The downsides of Irish countryside living
There are plenty of really positive reasons why anybody would want to live in the Irish countryside. Affordable housing, clean air, friendly neighbours, beautiful scenery are just a few of them. However there are some downsides too.
I get questions on and off about the affordability of living in Irish cities, in particular Dublin. If you've looked into this, you'll find that it can be quite high. When I tell people to have a look at what is available as regards housing 10-20 miles out from any major city/town, they are amazed at what they find. Beautiful homes, on huge plots of land, for a fraction of what they'd pay nearer the city. 150k to 250k will buy you the most amazing house in many parts of the country. You just have to be prepared to commute for work, play, groceries and many of the other daily needs in life.
I've never lived in the countryside myself but I have many friends who do and/or have. I've asked a few of them for what they consider to be the worst aspects of living in the Irish countryside. They've been kind enough to offer up some thoughts.

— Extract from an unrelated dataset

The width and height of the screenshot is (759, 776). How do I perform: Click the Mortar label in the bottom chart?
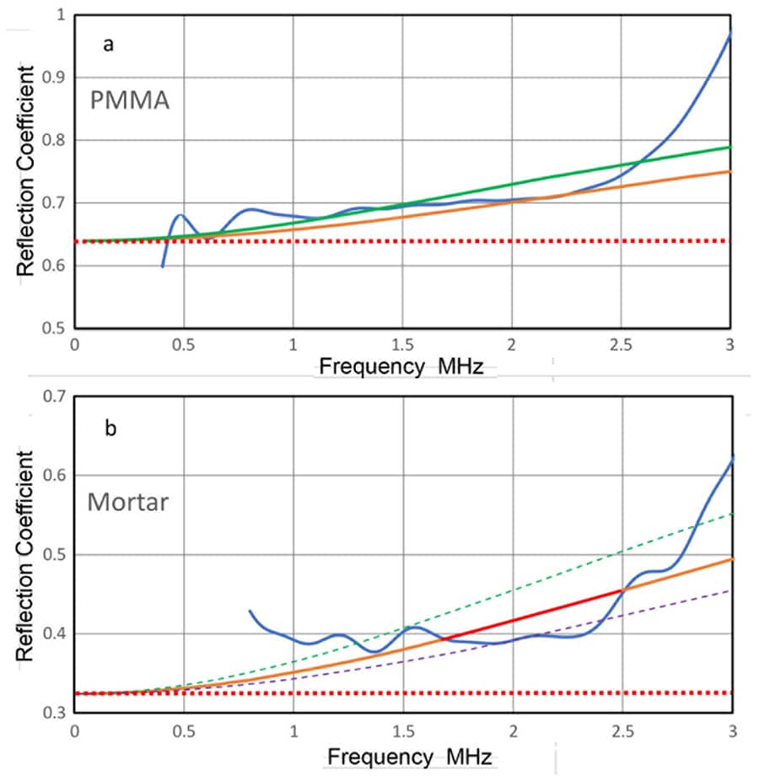click(x=128, y=504)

The thing you dislike most about Irish countryside living is:
The lack of decent internet and mobile phone coverage was probably the biggest let down for us. With the internet we didn't really think it would be as big a deal as it was until we tried watching Netflix using our satellite broadband connection. It'd be ok at times, but un-watchable often. Similarily with the mobiles. You'd get ok connection outside, but you can imagine what it's like having to run outside to take or make a call. Landlines are not a thing of the past! - Stephen in Cork
About a year after we moved in we had an issue with the septic tank. The whole septic tank thing was new to me to begin with, but then needing a repair soon after we bought the house was a bit of a pain. Being from the city, I hadn't been used to having these sorts of issues. There's relatively new laws in place now too for registration and inspection of the tanks. I don't know many of the details but epa.ie is the official source for info. - Graham in Limerick
Can I only pick one? 🙂 I suppose if I had to pick, it'd be the distance/time it takes me to get to work. I live in a lovely house near Kilbrittain in Cork. The drive in to town (Cork city) where I work takes me about an hour most days. I love the country life, and the fact that we get a great house for what we pay out, but the driving is a killer! - James in Cork
We've had a few issues with our neighbour farmer about dogs (ours) and parking (his). He's threatened to take pot shots at our dogs if they come near his land. Our dogs are timid old things, and I understand he's concerned about his own animals, but threatening to shoot them is a bit over the top! The parking thing...he'll often block the roadway with a tractor or trailer and not think a thing about it. He kind of thinks he owns the lane just because there's not a lot of traffic comes down it. - Dermot in Kerry
It drives me nuts when I'm trying to get to work (or just want to get home), and there's a load of cows crossing the road. To be fair it only takes a few minutes for them to pass, but I'd still prefer not to wait. I suppose it's not too much worse than a busy section of road really. - Paula in Waterford
When we bought our place up here near Mallow back in 2013 we didn't really think of the small things that we'd miss from being nearer to town. For example nobody will deliver food to our area. Like I say, small, but it can be the little things that you miss. - Kevin in Cork
The lack of local amenities really comes to mind, Liam. Playgrounds for the kids, shops, pubs, etc. We have to drive to them all, and have limited options. - Caroline in Limerick
And there you have it...
I didn't put these thoughts together to deter anyone from living in the countryside. Everyone who you just heard from said that even though there are downsides, they know there are too in cities, and wouldn't want to live anywhere else.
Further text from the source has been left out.